EXERCISE BRIEF
Please return each line of the entries below word for word, leaving out the pictures.

(Entries from a data source)
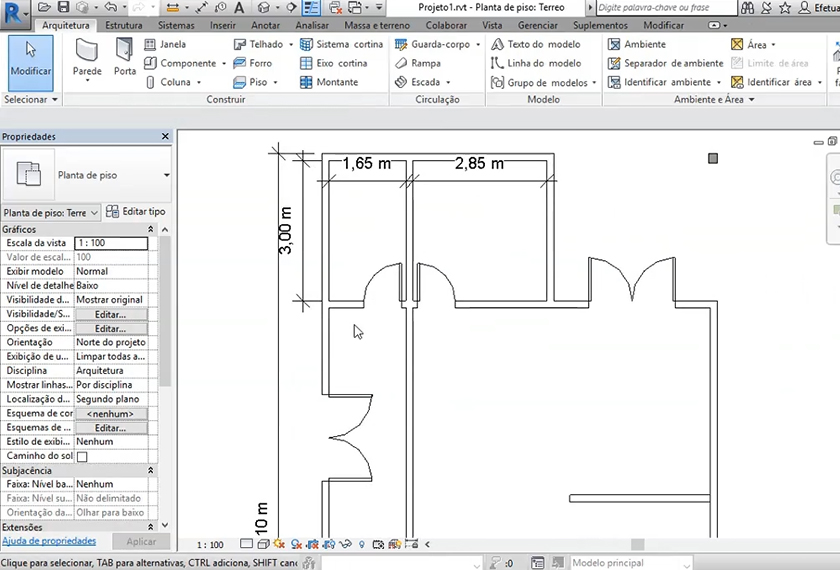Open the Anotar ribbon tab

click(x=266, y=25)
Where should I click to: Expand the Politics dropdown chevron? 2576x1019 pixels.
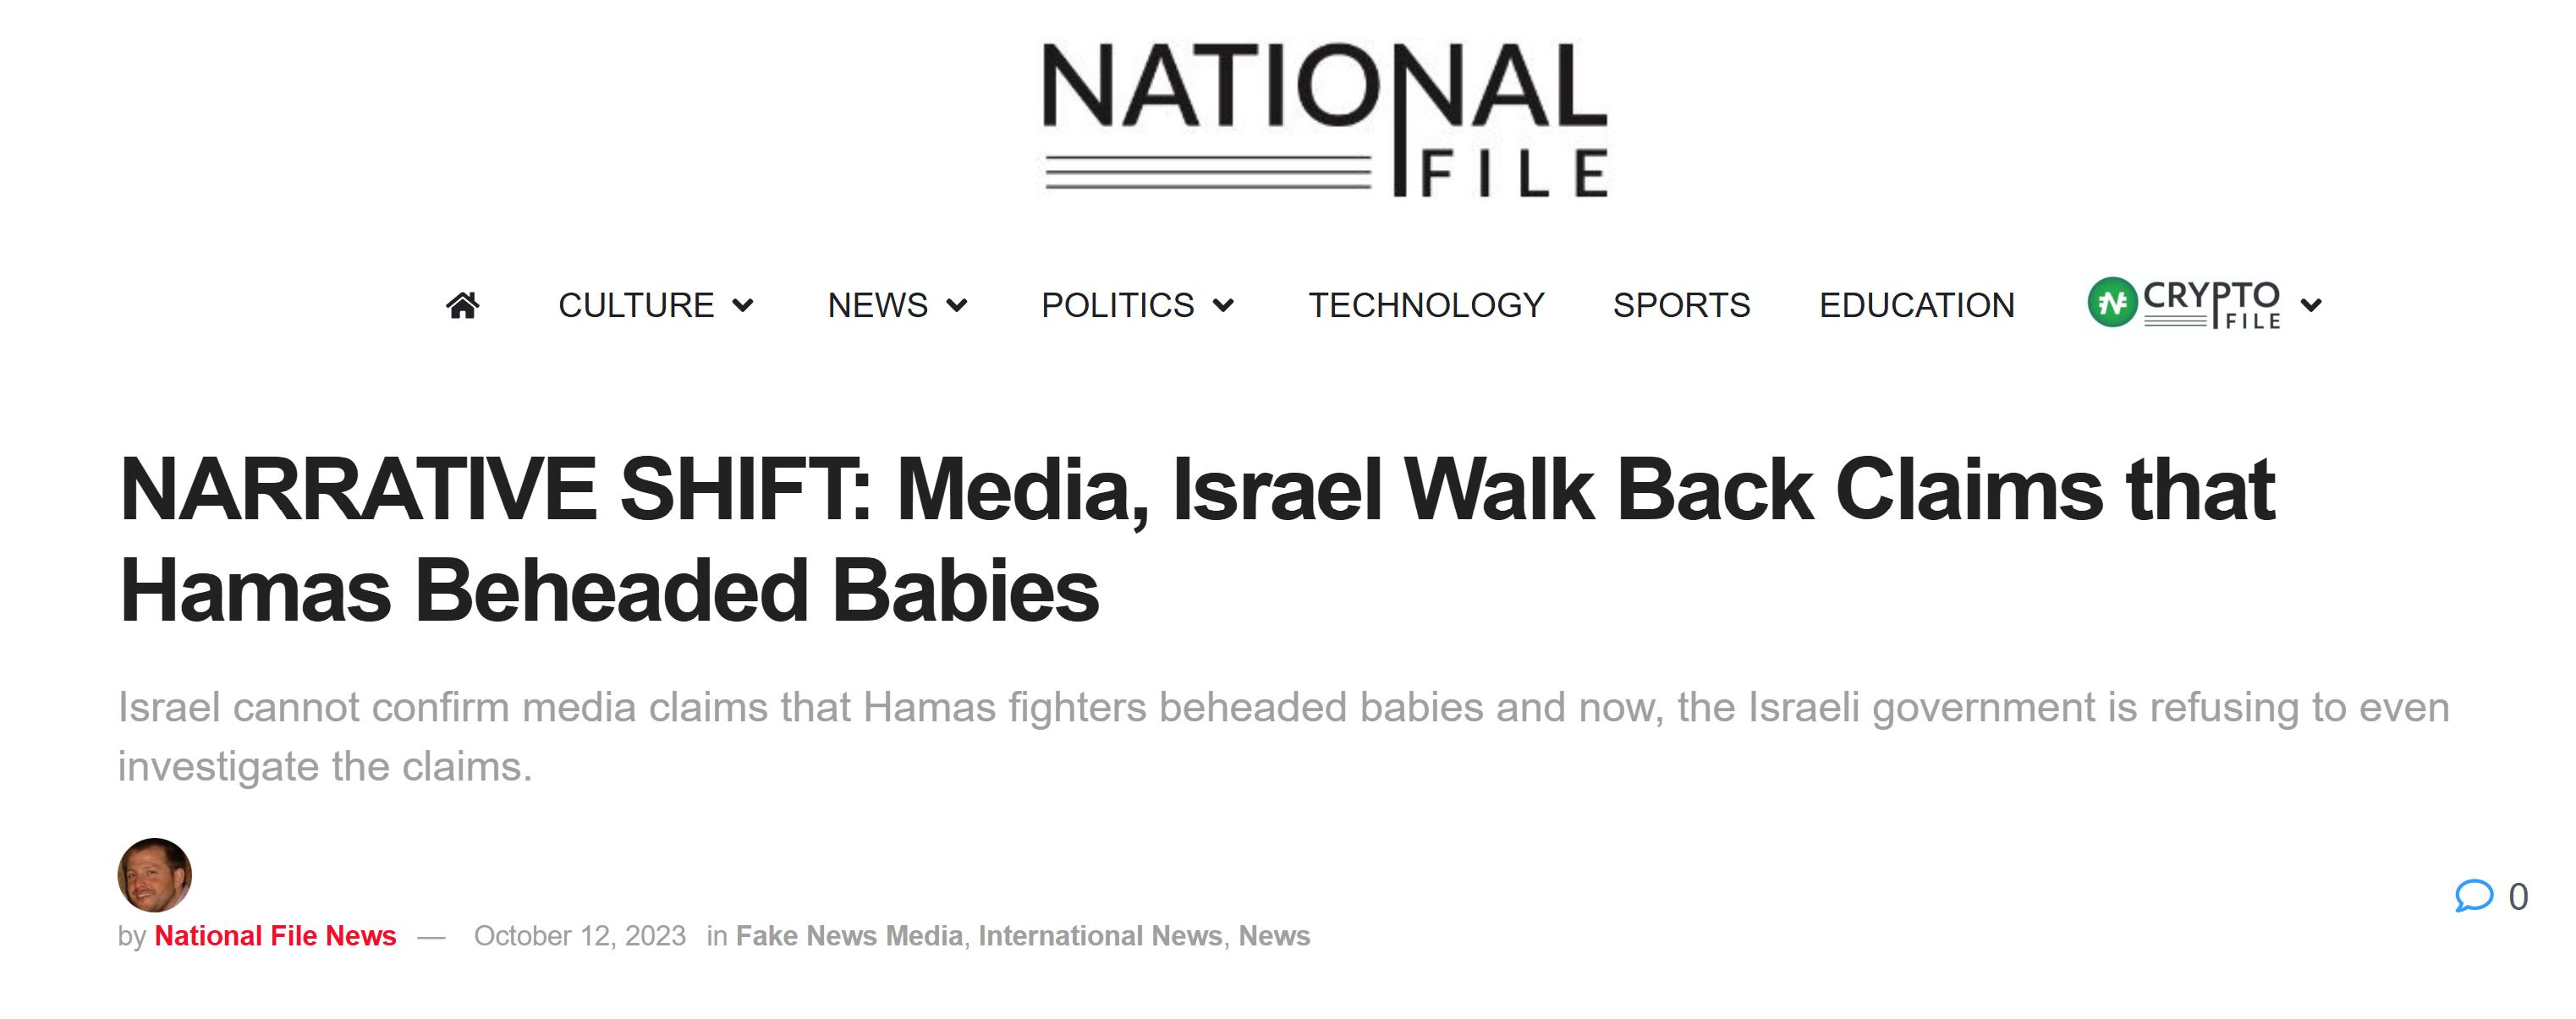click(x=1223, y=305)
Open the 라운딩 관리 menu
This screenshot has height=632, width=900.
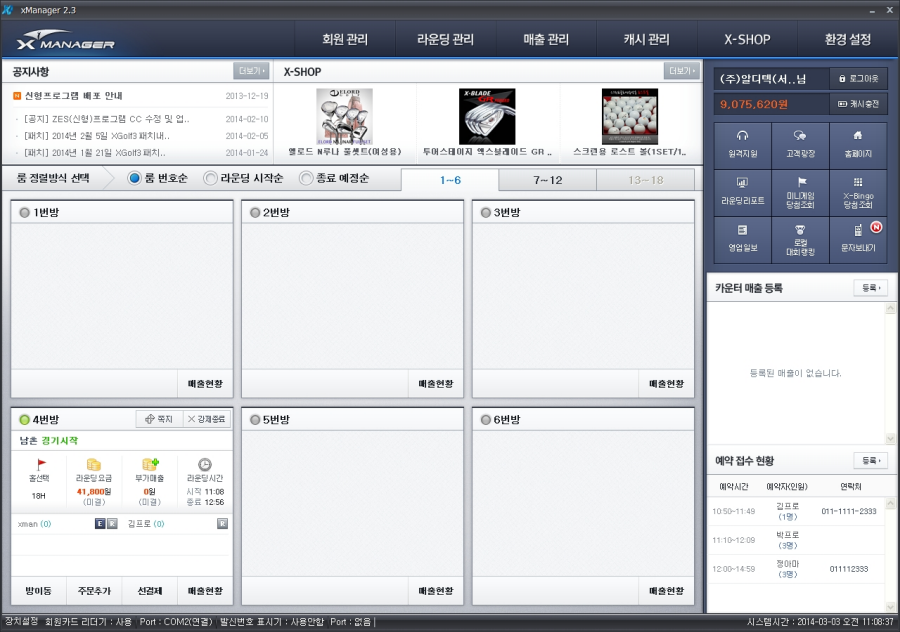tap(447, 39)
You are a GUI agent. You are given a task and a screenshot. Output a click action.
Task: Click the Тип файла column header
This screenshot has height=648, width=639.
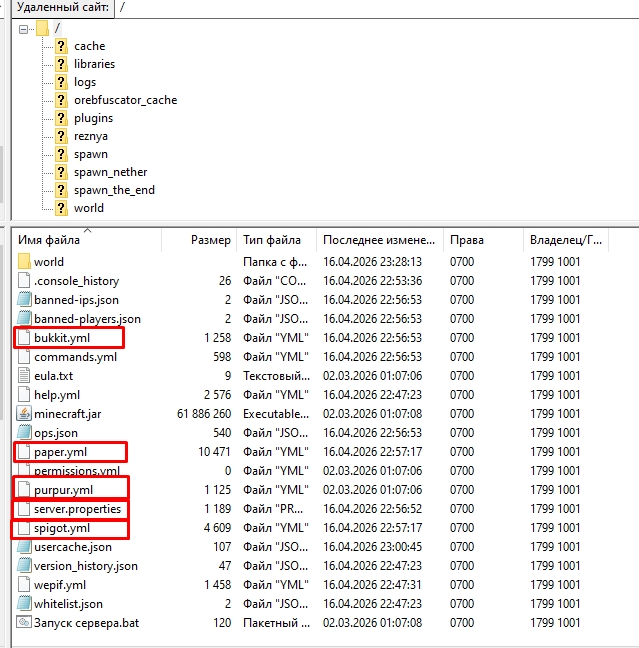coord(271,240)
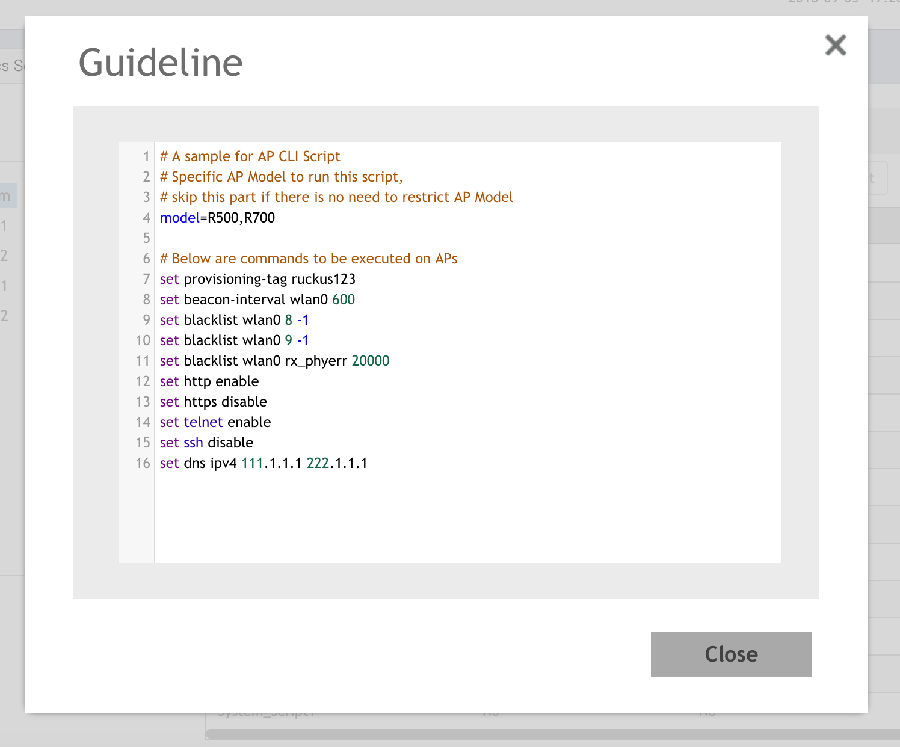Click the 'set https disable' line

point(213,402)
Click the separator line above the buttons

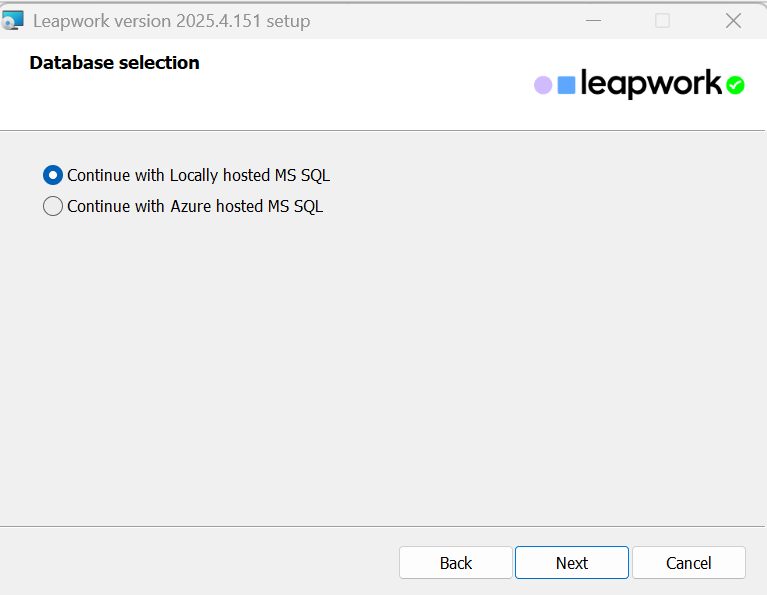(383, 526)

RESPONSE TO THE TASK
Open the Anotar ribbon tab

click(x=266, y=25)
Where should I click to: Expand the Politics dropdown chevron? 2576x1019 pixels.
click(x=1223, y=305)
Open the 라운딩 관리 menu
This screenshot has height=632, width=900.
tap(447, 39)
You are a GUI agent. You are given a task and a screenshot. Output a click action.
Task: Click the Тип файла column header
This screenshot has height=648, width=639.
coord(271,240)
Click the 'set https disable' line

point(213,402)
Click the separator line above the buttons

(383, 526)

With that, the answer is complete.